Srđan Grabež

Personal information
- Date of birth: 2 April 1991 (age 35)
- Place of birth: Apatin, SR Serbia, SFR Yugoslavia
- Height: 1.86 m (6 ft 1 in)
- Position: Left-back

Team information
- Current team: Sloga Doboj

Youth career
- Mladost Apatin

Senior career*
- Years: Team / Apps / (Gls)
- 2007–2010: Mladost Apatin / 24 / (2)
- 2010–2012: Dubnica / 70 / (3)
- 2013–2015: Spartak Trnava / 37 / (0)
- 2015–2018: Bratstvo Prigrevica / 10 / (1)
- 2018: Elan / 10 / (1)
- 2018–2019: OFK Bačka / 23 / (2)
- 2019–2021: TSC / 27 / (2)
- 2021–2022: Javor Ivanjica / 34 / (2)
- 2023: Mladost Novi Sad / 0 / (0)
- 2023–2025: Sloga Doboj / 30 / (4)
- 2025: Radnik Bijeljina / 13 / (1)
- 2025–: Sloga Doboj / 0 / (0)

= Srđan Grabež =

Serbian footballer

Srđan Grabež (Срђан Грабеж; born 2 April 1991) is a Serbian footballer who plays as a left-back for Bosnian Premier League club Sloga Doboj .

==Club career==
He started his career with Mladost Apatin in the Serbian First League.

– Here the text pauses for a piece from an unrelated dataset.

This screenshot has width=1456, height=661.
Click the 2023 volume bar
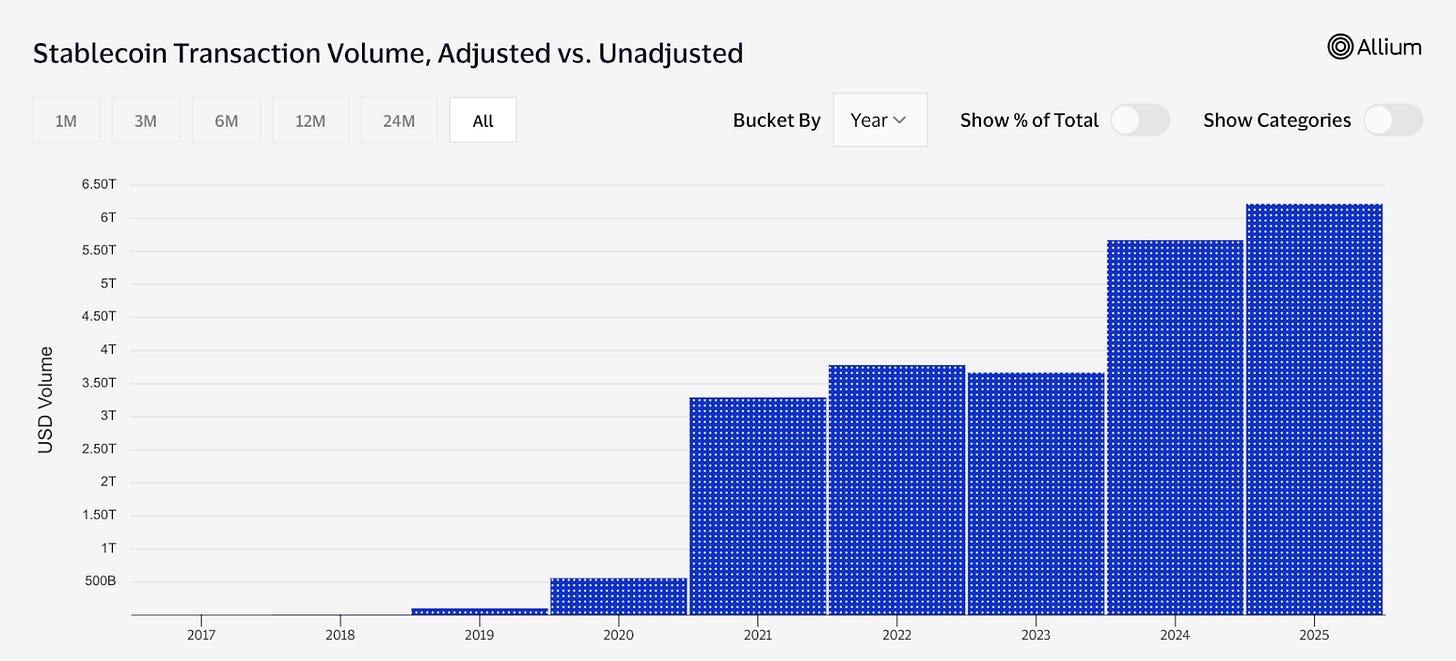(x=1036, y=494)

In July 2010, he was transferred to Slovak side Dubnica.

In February 2013, Grabež joined Spartak Trnava. He made his league debut for them against Nitra on 2 March 2013.

In summer 2016 he returned to Serbia and joined Bratstvo Prigrevica playing in third level, Serbian League Vojvodina.

On 18 August 2021, he signed a two-year contract with Javor Ivanjica after his transfer to Romanian club Miercurea Ciuc fell through.